> _Material to process_:
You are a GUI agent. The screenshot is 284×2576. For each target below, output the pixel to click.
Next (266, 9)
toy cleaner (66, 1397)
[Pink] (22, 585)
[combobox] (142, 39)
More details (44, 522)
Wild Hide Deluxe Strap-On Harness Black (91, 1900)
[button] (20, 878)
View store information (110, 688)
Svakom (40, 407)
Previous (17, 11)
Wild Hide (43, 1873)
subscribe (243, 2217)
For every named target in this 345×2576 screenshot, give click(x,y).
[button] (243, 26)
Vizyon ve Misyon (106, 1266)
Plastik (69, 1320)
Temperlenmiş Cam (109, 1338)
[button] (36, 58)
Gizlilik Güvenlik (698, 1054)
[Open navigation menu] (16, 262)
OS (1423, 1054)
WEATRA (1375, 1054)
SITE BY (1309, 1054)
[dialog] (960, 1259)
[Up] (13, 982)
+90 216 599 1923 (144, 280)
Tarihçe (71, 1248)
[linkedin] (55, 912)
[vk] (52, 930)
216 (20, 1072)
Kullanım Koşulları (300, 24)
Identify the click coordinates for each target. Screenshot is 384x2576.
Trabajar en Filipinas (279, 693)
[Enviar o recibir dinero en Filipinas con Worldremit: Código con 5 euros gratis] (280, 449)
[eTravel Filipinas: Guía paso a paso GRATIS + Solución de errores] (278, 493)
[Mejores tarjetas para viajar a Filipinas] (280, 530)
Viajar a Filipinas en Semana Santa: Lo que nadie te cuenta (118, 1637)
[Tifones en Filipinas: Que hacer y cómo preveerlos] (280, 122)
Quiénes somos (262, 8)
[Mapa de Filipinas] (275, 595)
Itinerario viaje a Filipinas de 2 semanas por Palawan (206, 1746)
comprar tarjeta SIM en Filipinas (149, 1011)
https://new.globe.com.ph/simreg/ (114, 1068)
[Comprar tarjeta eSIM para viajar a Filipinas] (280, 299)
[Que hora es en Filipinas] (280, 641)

> _Task objective_:
Your answer must consist only of the lines from the one containing "Tarihçe (71, 1248)" through the last line of the data above, both included, exactly as written.

> _Reply to the exercise_:
Tarihçe (71, 1248)
[linkedin] (55, 912)
[vk] (52, 930)
216 (20, 1072)
Kullanım Koşulları (300, 24)
Identify the click coordinates for each target. Screenshot is 384x2576.
Trabajar en Filipinas (279, 693)
[Enviar o recibir dinero en Filipinas con Worldremit: Código con 5 euros gratis] (280, 449)
[eTravel Filipinas: Guía paso a paso GRATIS + Solución de errores] (278, 493)
[Mejores tarjetas para viajar a Filipinas] (280, 530)
Viajar a Filipinas en Semana Santa: Lo que nadie te cuenta (118, 1637)
[Tifones en Filipinas: Que hacer y cómo preveerlos] (280, 122)
Quiénes somos (262, 8)
[Mapa de Filipinas] (275, 595)
Itinerario viaje a Filipinas de 2 semanas por Palawan (206, 1746)
comprar tarjeta SIM en Filipinas (149, 1011)
https://new.globe.com.ph/simreg/ (114, 1068)
[Comprar tarjeta eSIM para viajar a Filipinas] (280, 299)
[Que hora es en Filipinas] (280, 641)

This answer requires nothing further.